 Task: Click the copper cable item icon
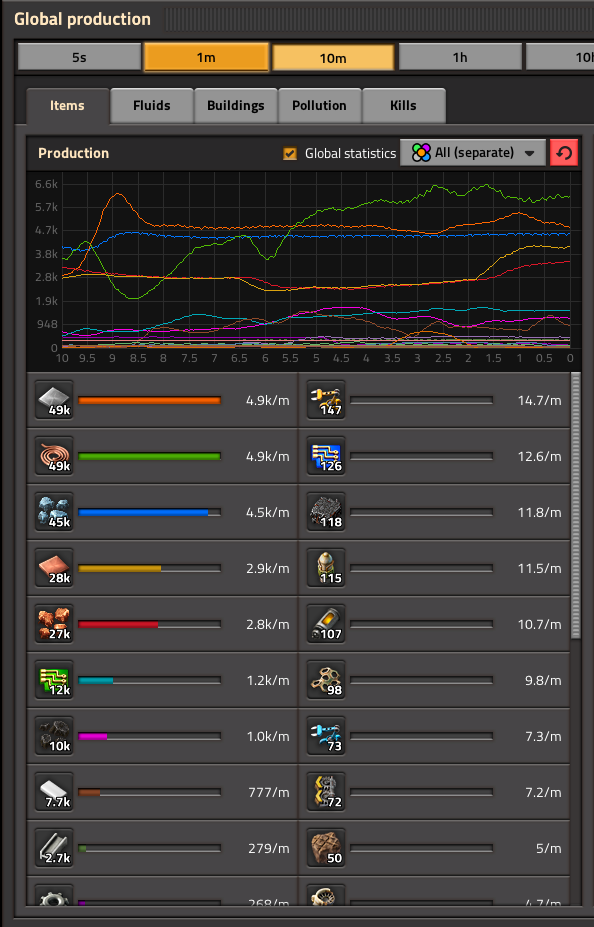pyautogui.click(x=54, y=456)
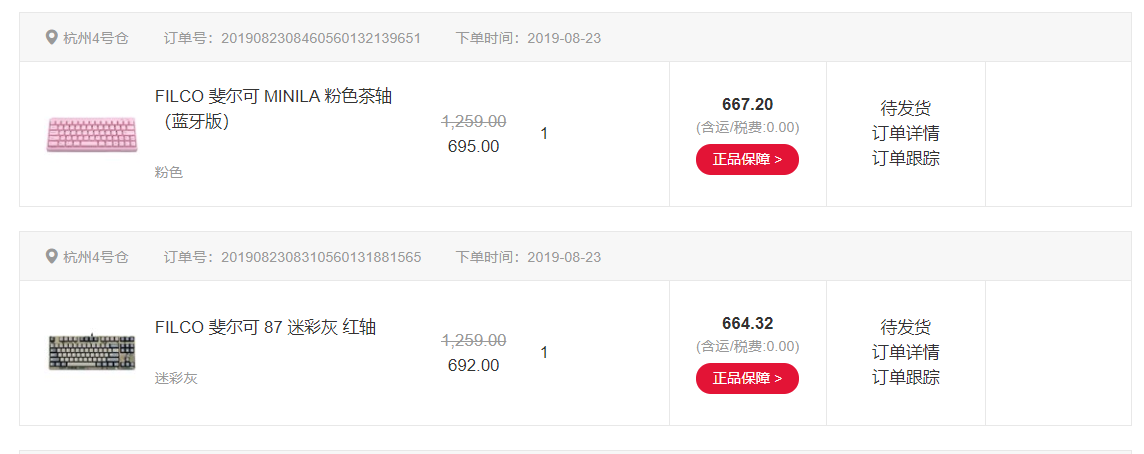Click the 杭州4号仓 label of first order
Image resolution: width=1144 pixels, height=454 pixels.
[x=96, y=38]
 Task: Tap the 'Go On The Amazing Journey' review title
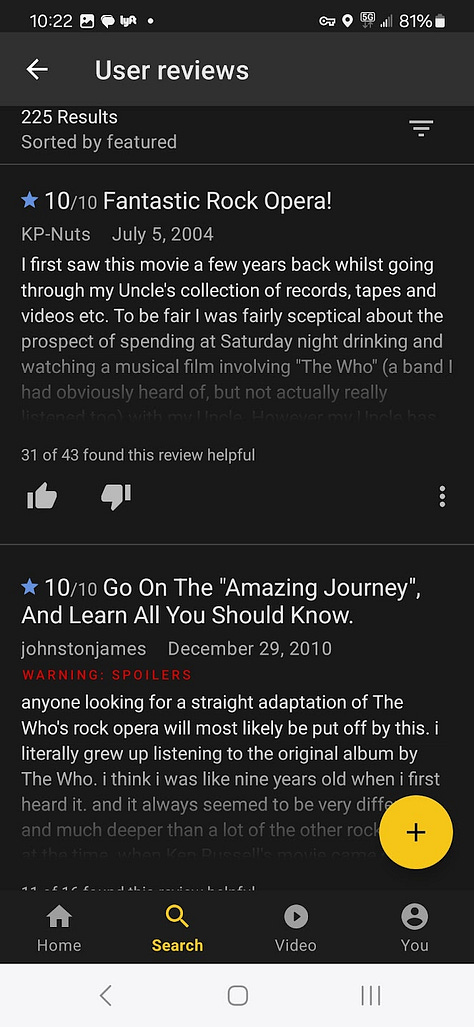[x=221, y=601]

* _Directions for this task_: Copy exactly the lines that run from the line containing "Task: Tap the" to the end of the data, keeping both end lines and dropping every picture.

* _Task answer_:
 Task: Tap the 'Go On The Amazing Journey' review title
[x=221, y=601]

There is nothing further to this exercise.